Need more inputs then only we can give the exact regex format.

You can use regex101.com to test the regex

I have inputs like BM0031 PRINCPLES OF ACCOUNTING, PRINCIPLES OF FINANCIAL MANAGEMENT/BUSINESS FINANCE, BM0523 SERVICES MARKETING MANAGEMENT, IT1528 CYBER SECURITY TECHNOLOGY, LAW AND ETHICS, IT3526 Cyber Security Attack & Defense etc… I want to write a regex format that can read all this types.

HI @Jovian_Low,

For Getting Book Code use the below pattern

Pattern -> ([A-Za-z]{2}[0-9]{4})

For Getting all the book name in the line

Pattern -> (?<=[A-Za-z]{2}[0-9]{4}).*?(?=[A-Za-z]{2}[0-9]{4})

Regards,
Arivu

Hi, I tried the book code and the attached images is what i did for my entire program.


This is the first part of the program

Second part of the program

This is my output in excel. Why do I get this and not the book code?


Please help!!

Can u send me the xaml file I ll check and update u

Here it is thanks alot.Regex.xaml (12.7 KB)

“The start of the word documents have this:
BM0031 PRINCIPLES OF ACCOUNTING
PRINCIPLES OF FINANCIAL MANAGEMENT/BUSINESS FINANCE”

I see that in the second case, the module name is not be preceded by a module code. Now, if this is all the input we have, it won’t be a problem to create a regex for this.
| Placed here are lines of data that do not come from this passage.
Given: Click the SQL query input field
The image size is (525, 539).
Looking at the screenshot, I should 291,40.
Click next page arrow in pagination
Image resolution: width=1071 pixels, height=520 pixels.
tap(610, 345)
But, your documents will have much more text than just these names which means the generic regex we create won’t work. And we have to figure out a way to separate the module name and code from the rest of the text.

Please share a sample document which has your input.

Hey @Jovian_Low

Use the For Each Activity with Argument System.Text.RegularExpressions.Match then traverse.

you are directly passing Matches output value to Add Data Row so getting that output.

Regards…!!
Aksh

FYI, assuming module code starts with 2 alphabets followed by 4 digits, ([A-Za-z]{2}[0-9]{4}) this would work just fine.

@aksh1yadav Hi, I am quite new to uipath do you have an example on what you just wrote ?

hi @siddharth I tried it but it doesn;t return me the module code in the excel.

@siddharth I have an attached xaml file above with that pattern in matches activity.

I’ve just downloaded your workflow. I know the problem you might be facing.